*** Opening Provided entries ***

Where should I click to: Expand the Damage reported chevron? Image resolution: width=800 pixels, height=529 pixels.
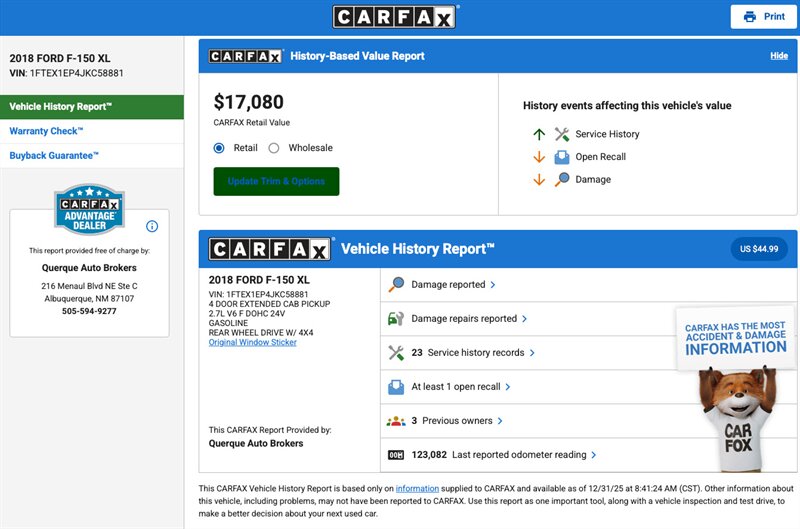pos(493,285)
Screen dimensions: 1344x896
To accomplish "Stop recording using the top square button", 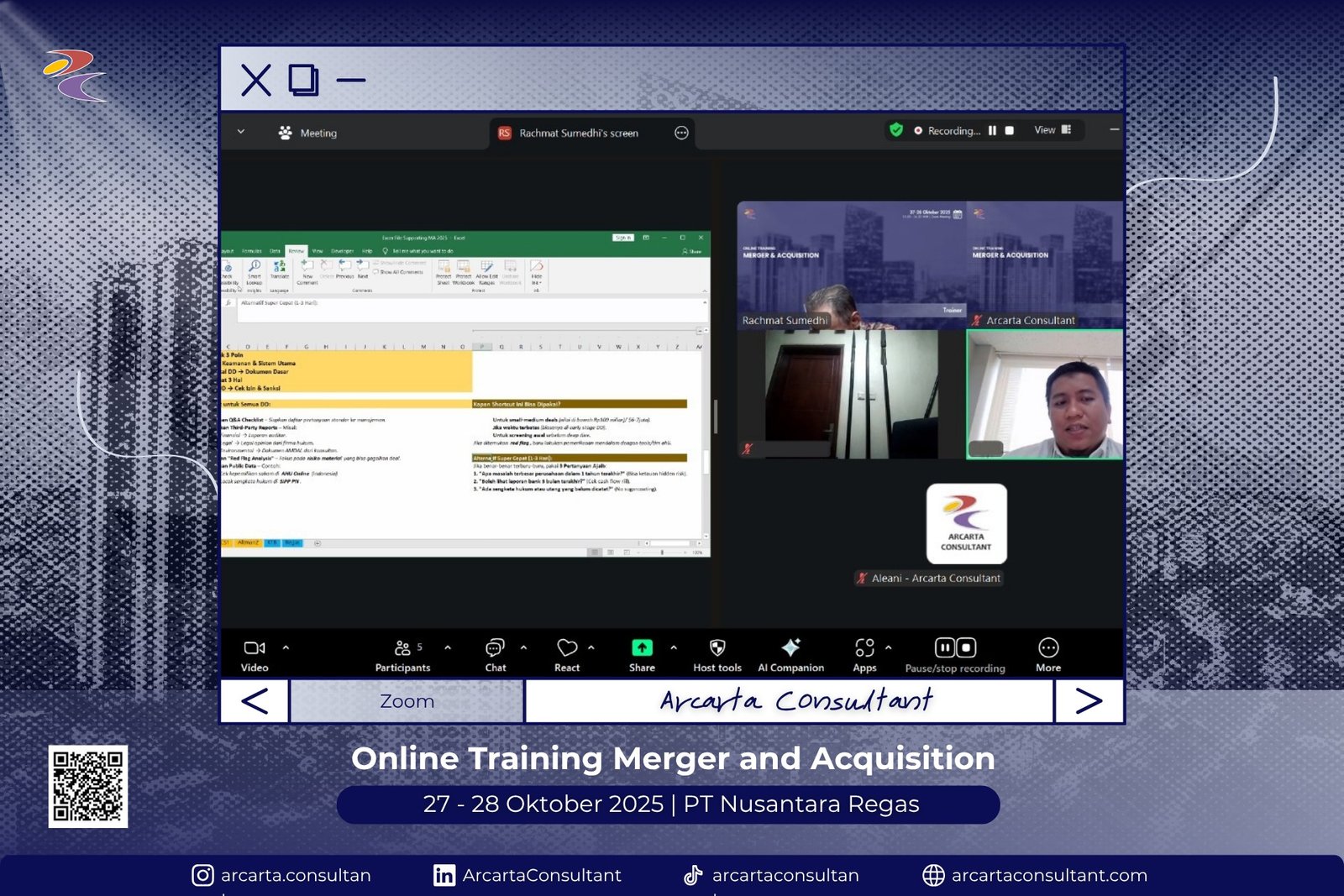I will click(x=1010, y=131).
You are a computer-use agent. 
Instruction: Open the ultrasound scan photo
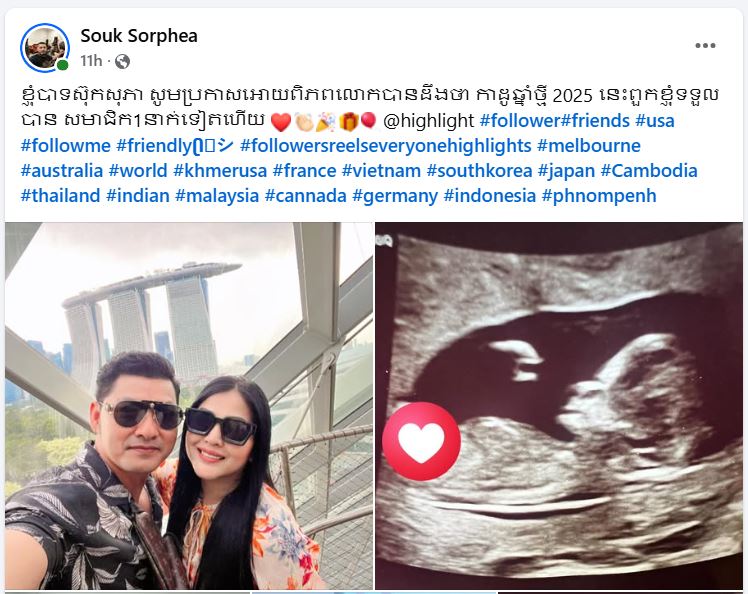tap(559, 406)
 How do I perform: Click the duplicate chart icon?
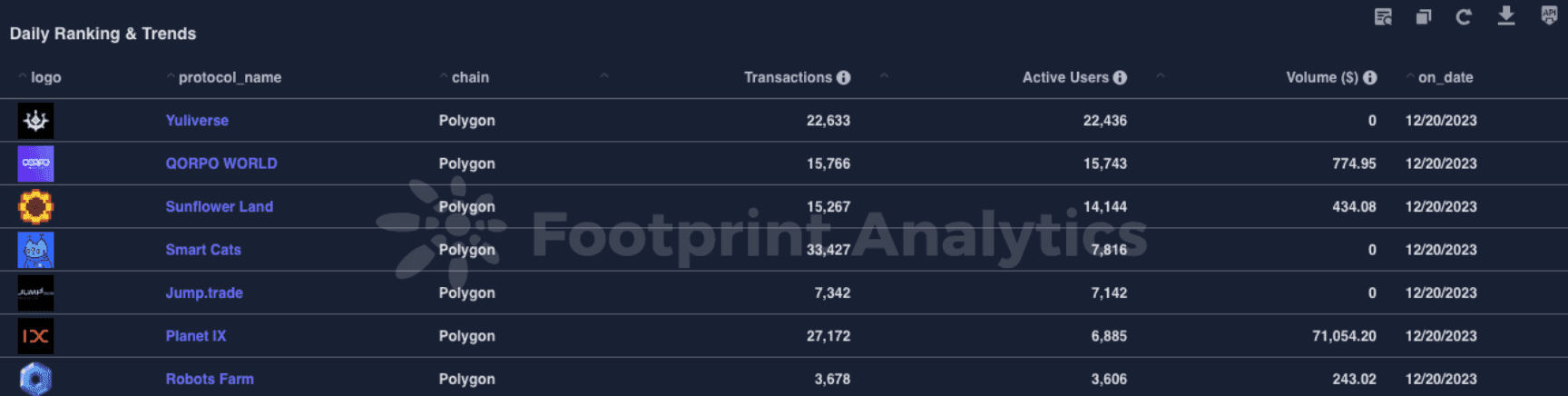click(1424, 17)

*** Closing Provided entries ***

• Task brief
A word-for-word repeat is expected of the lines from the one with "Instruction: Open the ultrasound scan photo" to the end of the data, both included; pictures are not part of it.

• Solved problem
Instruction: Open the ultrasound scan photo
tap(559, 406)
 How do I perform: Click the duplicate chart icon?
click(1424, 17)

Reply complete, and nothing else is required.